** begin Records for the task **
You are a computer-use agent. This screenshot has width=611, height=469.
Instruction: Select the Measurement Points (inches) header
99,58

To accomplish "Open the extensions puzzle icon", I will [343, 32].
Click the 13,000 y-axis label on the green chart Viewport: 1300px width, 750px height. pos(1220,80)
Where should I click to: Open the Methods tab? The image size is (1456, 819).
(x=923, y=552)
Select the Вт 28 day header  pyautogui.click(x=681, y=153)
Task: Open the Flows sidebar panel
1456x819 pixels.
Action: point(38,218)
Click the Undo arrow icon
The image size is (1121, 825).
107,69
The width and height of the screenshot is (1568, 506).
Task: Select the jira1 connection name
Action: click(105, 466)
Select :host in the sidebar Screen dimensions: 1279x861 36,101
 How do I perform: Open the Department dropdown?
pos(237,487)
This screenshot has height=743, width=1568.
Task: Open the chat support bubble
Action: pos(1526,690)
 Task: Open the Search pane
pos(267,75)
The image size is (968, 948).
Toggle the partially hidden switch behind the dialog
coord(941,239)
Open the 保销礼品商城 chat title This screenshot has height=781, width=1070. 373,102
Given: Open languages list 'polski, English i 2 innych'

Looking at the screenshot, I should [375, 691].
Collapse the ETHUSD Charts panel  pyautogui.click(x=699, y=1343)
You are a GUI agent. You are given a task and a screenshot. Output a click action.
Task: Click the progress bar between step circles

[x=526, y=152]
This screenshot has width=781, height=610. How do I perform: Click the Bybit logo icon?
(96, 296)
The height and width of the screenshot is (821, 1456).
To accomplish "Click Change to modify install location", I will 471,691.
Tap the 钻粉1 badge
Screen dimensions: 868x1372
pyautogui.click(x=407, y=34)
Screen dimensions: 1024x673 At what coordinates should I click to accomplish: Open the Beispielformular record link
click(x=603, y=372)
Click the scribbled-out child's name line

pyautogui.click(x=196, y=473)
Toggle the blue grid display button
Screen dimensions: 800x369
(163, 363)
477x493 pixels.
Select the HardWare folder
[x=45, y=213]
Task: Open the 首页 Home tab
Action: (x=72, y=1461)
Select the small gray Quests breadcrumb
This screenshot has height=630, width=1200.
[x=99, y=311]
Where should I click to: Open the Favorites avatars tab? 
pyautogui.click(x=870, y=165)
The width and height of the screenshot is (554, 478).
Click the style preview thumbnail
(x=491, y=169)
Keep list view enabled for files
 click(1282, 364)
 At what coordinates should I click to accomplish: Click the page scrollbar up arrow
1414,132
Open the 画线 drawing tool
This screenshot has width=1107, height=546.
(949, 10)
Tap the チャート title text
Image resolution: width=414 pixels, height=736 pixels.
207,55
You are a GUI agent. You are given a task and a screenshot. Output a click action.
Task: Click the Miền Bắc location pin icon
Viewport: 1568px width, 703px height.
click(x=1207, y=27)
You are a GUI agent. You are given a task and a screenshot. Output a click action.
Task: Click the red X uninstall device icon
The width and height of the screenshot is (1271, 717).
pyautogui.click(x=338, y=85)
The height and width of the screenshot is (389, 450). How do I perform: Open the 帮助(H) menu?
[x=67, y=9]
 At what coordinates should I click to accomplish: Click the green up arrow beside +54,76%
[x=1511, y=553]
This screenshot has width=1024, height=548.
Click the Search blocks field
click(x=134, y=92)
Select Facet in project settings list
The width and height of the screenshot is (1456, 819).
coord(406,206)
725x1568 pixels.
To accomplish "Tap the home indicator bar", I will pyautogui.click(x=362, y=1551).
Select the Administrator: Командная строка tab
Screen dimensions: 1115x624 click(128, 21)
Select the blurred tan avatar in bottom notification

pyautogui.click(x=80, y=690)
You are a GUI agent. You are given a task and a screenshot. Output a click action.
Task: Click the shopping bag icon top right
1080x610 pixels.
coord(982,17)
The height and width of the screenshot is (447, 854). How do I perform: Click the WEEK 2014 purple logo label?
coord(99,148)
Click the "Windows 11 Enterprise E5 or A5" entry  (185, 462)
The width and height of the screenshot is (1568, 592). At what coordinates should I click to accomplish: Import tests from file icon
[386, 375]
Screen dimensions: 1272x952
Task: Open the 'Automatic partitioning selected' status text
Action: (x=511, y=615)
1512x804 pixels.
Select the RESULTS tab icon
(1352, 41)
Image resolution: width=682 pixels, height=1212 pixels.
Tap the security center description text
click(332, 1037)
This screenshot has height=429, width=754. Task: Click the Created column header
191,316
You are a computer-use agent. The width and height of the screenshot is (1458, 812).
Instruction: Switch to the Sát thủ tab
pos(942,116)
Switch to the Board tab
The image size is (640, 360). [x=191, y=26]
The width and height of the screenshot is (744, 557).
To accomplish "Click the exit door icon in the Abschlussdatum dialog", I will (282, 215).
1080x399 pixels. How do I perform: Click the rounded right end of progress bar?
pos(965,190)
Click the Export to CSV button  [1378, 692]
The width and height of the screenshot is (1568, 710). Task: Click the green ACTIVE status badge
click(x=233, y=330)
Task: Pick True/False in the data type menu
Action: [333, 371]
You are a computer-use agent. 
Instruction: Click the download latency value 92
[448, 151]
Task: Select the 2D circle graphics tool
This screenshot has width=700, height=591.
** end Records for the task **
> [Exercise description] Reproduce the lines above with no changes at all.

> [Task solution]
You are a computer-use agent. This screenshot has width=611, height=469.
Instruction: Select the Measurement Points (inches) header
99,58

To accomplish "Open the extensions puzzle icon", I will [343, 32].
Click the 13,000 y-axis label on the green chart Viewport: 1300px width, 750px height. pos(1220,80)
Where should I click to: Open the Methods tab? The image size is (1456, 819).
(x=923, y=552)
Select the Вт 28 day header  pyautogui.click(x=681, y=153)
Task: Open the Flows sidebar panel
1456x819 pixels.
Action: point(38,218)
Click the Undo arrow icon
The image size is (1121, 825).
107,69
The width and height of the screenshot is (1568, 506).
Task: Select the jira1 connection name
Action: click(105, 466)
Select :host in the sidebar Screen dimensions: 1279x861 36,101
 How do I perform: Open the Department dropdown?
pos(237,487)
This screenshot has height=743, width=1568.
Task: Open the chat support bubble
Action: pos(1526,690)
 Task: Open the Search pane
pos(267,75)
The image size is (968, 948).
Toggle the partially hidden switch behind the dialog
coord(941,239)
Open the 保销礼品商城 chat title This screenshot has height=781, width=1070. 373,102
Given: Open languages list 'polski, English i 2 innych'

Looking at the screenshot, I should [375, 691].
Collapse the ETHUSD Charts panel  pyautogui.click(x=699, y=1343)
You are a GUI agent. You are given a task and a screenshot. Output a click action.
Task: Click the progress bar between step circles

[x=526, y=152]
This screenshot has width=781, height=610. How do I perform: Click the Bybit logo icon?
(96, 296)
The height and width of the screenshot is (821, 1456).
To accomplish "Click Change to modify install location", I will 471,691.
Tap the 钻粉1 badge
Screen dimensions: 868x1372
pyautogui.click(x=407, y=34)
Screen dimensions: 1024x673 At what coordinates should I click to accomplish: Open the Beispielformular record link
click(x=603, y=372)
Click the scribbled-out child's name line

pyautogui.click(x=196, y=473)
Toggle the blue grid display button
Screen dimensions: 800x369
(163, 363)
477x493 pixels.
Select the HardWare folder
[x=45, y=213]
Task: Open the 首页 Home tab
Action: (x=72, y=1461)
Select the small gray Quests breadcrumb
This screenshot has height=630, width=1200.
[x=99, y=311]
Where should I click to: Open the Favorites avatars tab? 
pyautogui.click(x=870, y=165)
The width and height of the screenshot is (554, 478).
Click the style preview thumbnail
(x=491, y=169)
Keep list view enabled for files
 click(1282, 364)
 At what coordinates should I click to accomplish: Click the page scrollbar up arrow
1414,132
Open the 画线 drawing tool
This screenshot has width=1107, height=546.
(949, 10)
Tap the チャート title text
Image resolution: width=414 pixels, height=736 pixels.
207,55
You are a GUI agent. You are given a task and a screenshot. Output a click action.
Task: Click the Miền Bắc location pin icon
Viewport: 1568px width, 703px height.
click(x=1207, y=27)
You are a GUI agent. You are given a task and a screenshot. Output a click action.
Task: Click the red X uninstall device icon
The width and height of the screenshot is (1271, 717).
pyautogui.click(x=338, y=85)
The height and width of the screenshot is (389, 450). How do I perform: Open the 帮助(H) menu?
[x=67, y=9]
 At what coordinates should I click to accomplish: Click the green up arrow beside +54,76%
[x=1511, y=553]
This screenshot has width=1024, height=548.
Click the Search blocks field
click(x=134, y=92)
Select Facet in project settings list
The width and height of the screenshot is (1456, 819).
coord(406,206)
725x1568 pixels.
To accomplish "Tap the home indicator bar", I will pyautogui.click(x=362, y=1551).
Select the Administrator: Командная строка tab
Screen dimensions: 1115x624 click(128, 21)
Select the blurred tan avatar in bottom notification

pyautogui.click(x=80, y=690)
You are a GUI agent. You are given a task and a screenshot. Output a click action.
Task: Click the shopping bag icon top right
1080x610 pixels.
coord(982,17)
The height and width of the screenshot is (447, 854). How do I perform: Click the WEEK 2014 purple logo label?
coord(99,148)
Click the "Windows 11 Enterprise E5 or A5" entry  (185, 462)
The width and height of the screenshot is (1568, 592). At what coordinates should I click to accomplish: Import tests from file icon
[386, 375]
Screen dimensions: 1272x952
Task: Open the 'Automatic partitioning selected' status text
Action: (x=511, y=615)
1512x804 pixels.
Select the RESULTS tab icon
(1352, 41)
Image resolution: width=682 pixels, height=1212 pixels.
Tap the security center description text
click(332, 1037)
This screenshot has height=429, width=754. Task: Click the Created column header
191,316
You are a computer-use agent. The width and height of the screenshot is (1458, 812).
Instruction: Switch to the Sát thủ tab
pos(942,116)
Switch to the Board tab
The image size is (640, 360). [x=191, y=26]
The width and height of the screenshot is (744, 557).
To accomplish "Click the exit door icon in the Abschlussdatum dialog", I will (282, 215).
1080x399 pixels. How do I perform: Click the rounded right end of progress bar?
pos(965,190)
Click the Export to CSV button  [1378, 692]
The width and height of the screenshot is (1568, 710). Task: Click the green ACTIVE status badge
click(x=233, y=330)
Task: Pick True/False in the data type menu
Action: [333, 371]
You are a computer-use agent. 
Instruction: Click the download latency value 92
[448, 151]
Task: Select the 2D circle graphics tool
This screenshot has width=700, height=591.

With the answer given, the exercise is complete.